▶ [Исходный текст]:
Читаем Аксенов полностью

А.К.: Вот и оказались в конце тридцатых, условно говоря, две категории зэков: монархисты и троцкисты. Преображенский уже сидел, а тут, глядишь, к нему в камеру и Швондера кинули. «Здравствуйте, — говорит, — господин Преображенский», — а тот: «Не имею чести быть с вами знакомым, товарищ!» Или наоборот. Преображенский, будучи воспитанным, говорит: «Здравствуйте, господин Швондер». А тот отвечает: «Я вам не господин и беседовать с вами не намерен. То, что меня арестовали, — это временная ошибка». А бьют их на допросах одинаково.

Е.П.: Смотри на эту тему соответствующие главы антисоветского сочинения «Архипелаг ГУЛАГ». Например, «Зэки как нация».

А.К.: Естественно, что в революционной семье Аксеновых Васина мама, Евгения Семеновна Гинзбург, представляла собой троцкистов, то есть, грубо говоря, людей, которые непрерывно поют хором (пусть простит меня покойная Евгения Семеновна за такую иронию!), а папа, Павел Васильевич, — рабоче-крестьянский класс, который в юности ходил без галош. Откуда ж здесь мог взяться пиетет к дореволюционной России? Ниоткуда. Вот почему многие советские либералы, дети репрессированных, к дореволюционной России относились без всякой любви, без всякого сожаления.

Е.П.: Но отчего юношеская фронда не привела Васю, например, в стан монархистов? Я без иронии это спрашиваю.

А.К.: А там не было фронды, вот в чем дело. Об этом нам еще придется говорить. Где была фронда? В чем фронда? Он хотел писать, как раньше не писали, эта фронда была литературная, а не политическая. Он хотел поступить в институт и гулять по Невскому в американском пальто — это что, фронда? В американском пальто, между прочим, не в белогвардейской форме.

Е.П.: И не в зипуне и валенках.

▶ [Выдержки из записей]:
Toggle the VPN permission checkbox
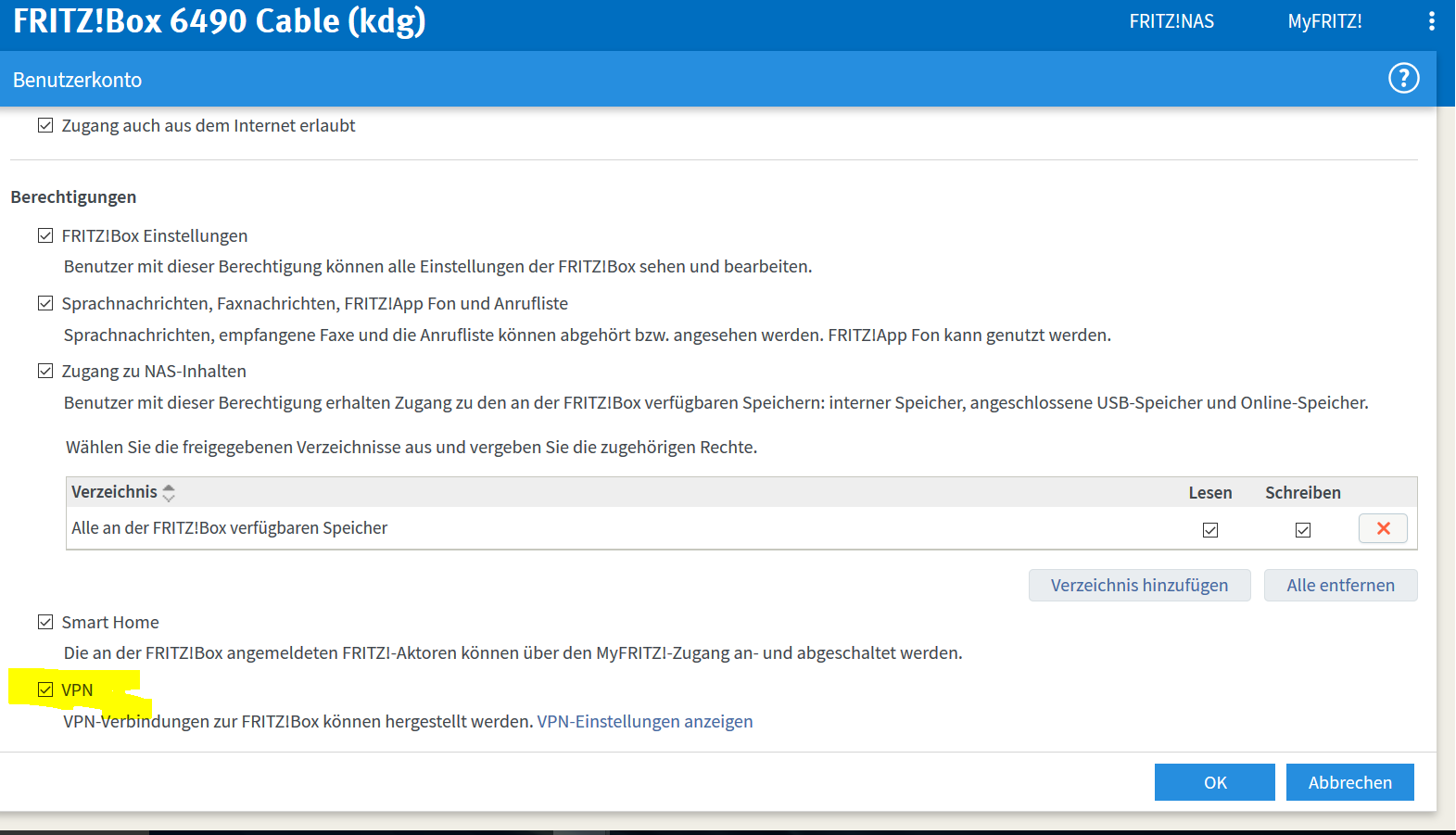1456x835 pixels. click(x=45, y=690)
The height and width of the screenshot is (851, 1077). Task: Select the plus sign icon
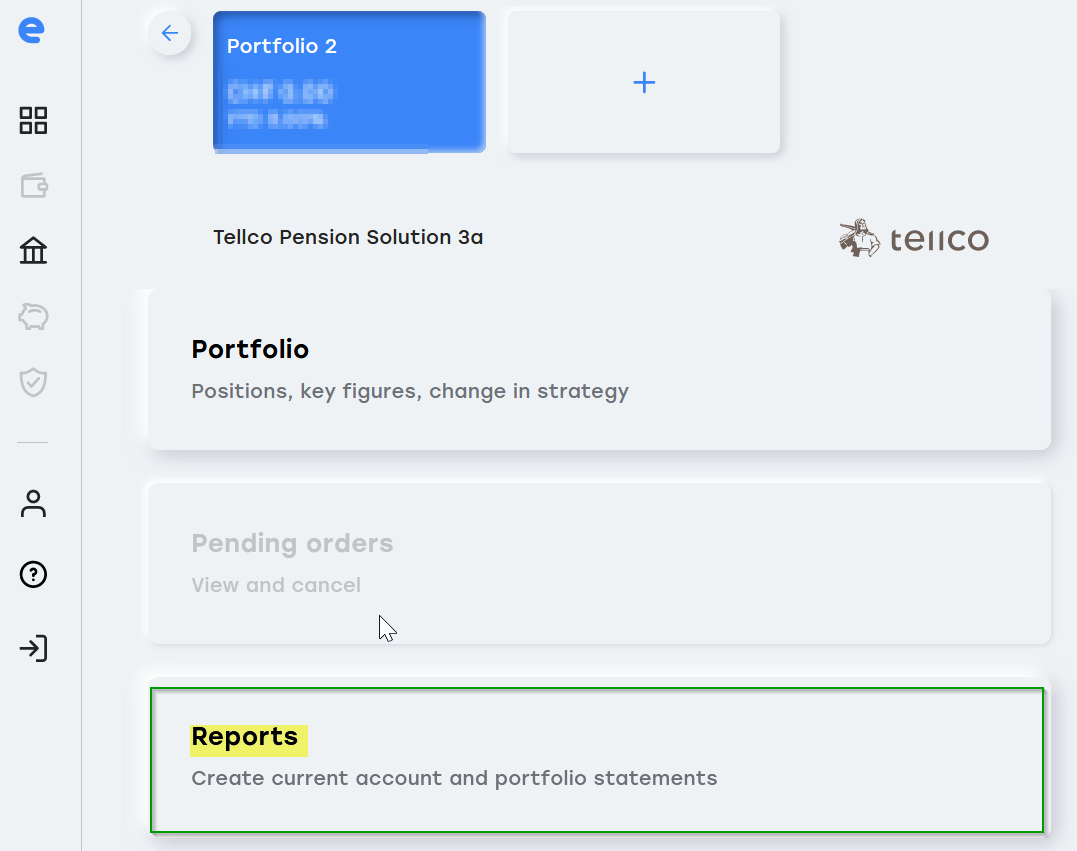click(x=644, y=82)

--

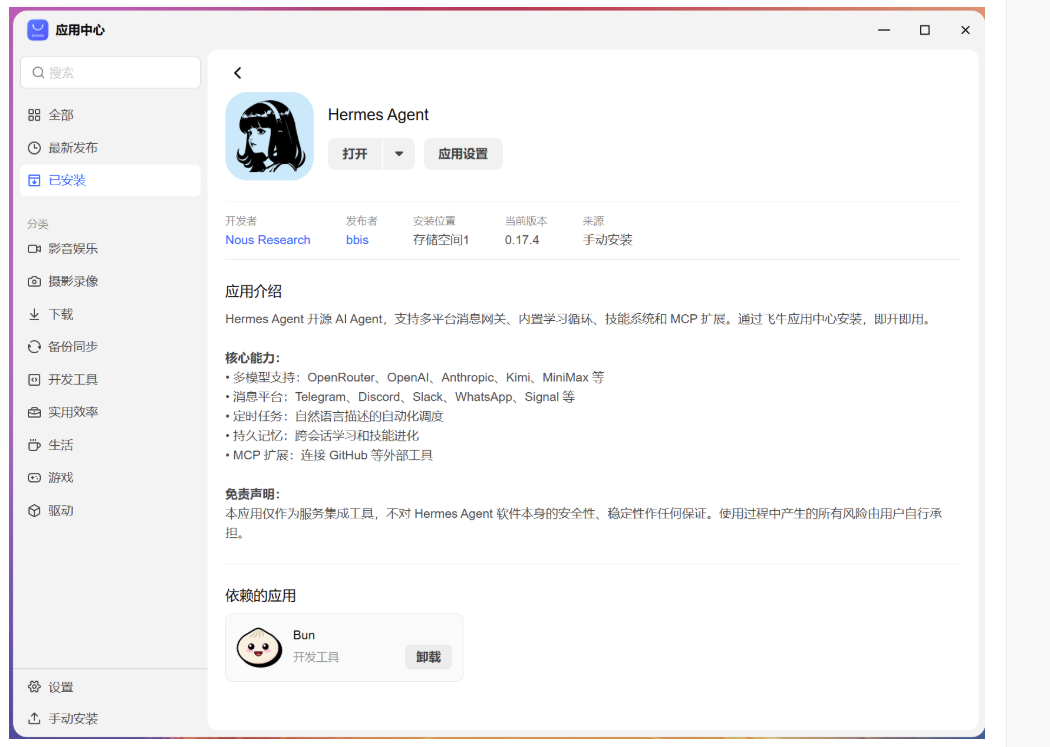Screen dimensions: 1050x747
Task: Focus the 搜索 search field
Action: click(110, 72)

▶ [Условие задания]: Повторите дословно фрагмент исходного текста, начиная со слов «Е.П.: Смотри на» и продолжая до слов «иронии это спрашиваю.» включительно.

▶ [Решение задачи]:
Е.П.: Смотри на эту тему соответствующие главы антисоветского сочинения «Архипелаг ГУЛАГ». Например, «Зэки как нация».

А.К.: Естественно, что в революционной семье Аксеновых Васина мама, Евгения Семеновна Гинзбург, представляла собой троцкистов, то есть, грубо говоря, людей, которые непрерывно поют хором (пусть простит меня покойная Евгения Семеновна за такую иронию!), а папа, Павел Васильевич, — рабоче-крестьянский класс, который в юности ходил без галош. Откуда ж здесь мог взяться пиетет к дореволюционной России? Ниоткуда. Вот почему многие советские либералы, дети репрессированных, к дореволюционной России относились без всякой любви, без всякого сожаления.

Е.П.: Но отчего юношеская фронда не привела Васю, например, в стан монархистов? Я без иронии это спрашиваю.